Mediation and the voice of your child
The breakdown of your family is a very upsetting and confusing time for your children. They often worry about where they will live, where they will go to school, when they will see their other parent or their friends or family pet. It’s also very common for children to worry about you and money matters. Children often feel excluded from having any say in what happens to them during this time. This can lead to your child feeling angry or resentful and unable to talk with you about how they feel.
When you and your former partner come to mediation to discuss the arrangements for your family, your children are not part of that process. However, there maybe times when it’s right that their views and feelings should be taken into account in the mediation.
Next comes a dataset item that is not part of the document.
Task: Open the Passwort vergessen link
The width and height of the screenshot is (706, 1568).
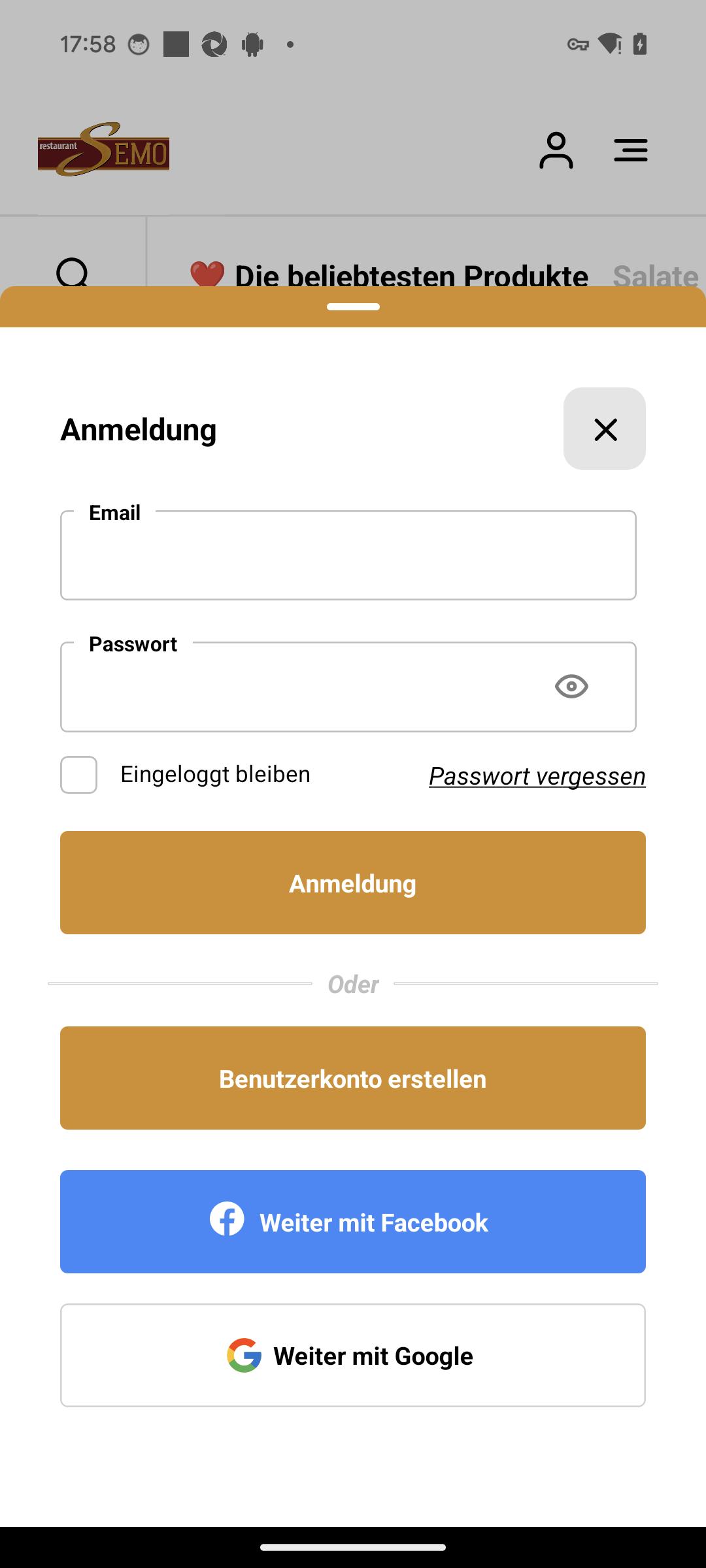Action: pyautogui.click(x=537, y=776)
If both of you and the mediator think that this is appropriate, the mediator will arrange to have a separate meeting with your child. Mediators who undertake direct consultation with your child are specially trained to do this. It will be a different mediator to the one that is working with you. The age and maturity of your child will be considered and of course, if you’re children don’t want to be involved, they won’t be. Experience shows that often, children do like to have their views and opinions heard and taken into consideration. However, it is you and not your child that makes the final decisions. This helps them to feel heard, without placing any responsibility on them.
Just like your mediation session, the session that the mediator has with your child is confidential. The mediator will only share with you what your child wants you to know. If you have more than one child, your children may be seen separately and or together. This session usually lasts about 45 minutes and your children will be given the chance to say what they would like to happen. If your children give permission, their thoughts and feelings will be fed back to you in your next mediation session.
Direct Child Consultation can be beneficial to both you and your children. Helping them feel part of the decision making process supports their sense of identity within your family, and can also support you to see the bigger picture when you are feeling hurt or emotionally vulnerable. However, Direct Child Consultation is not always in the best interests of your children. Where possible, it is better for parents to make adult decisions and be parents!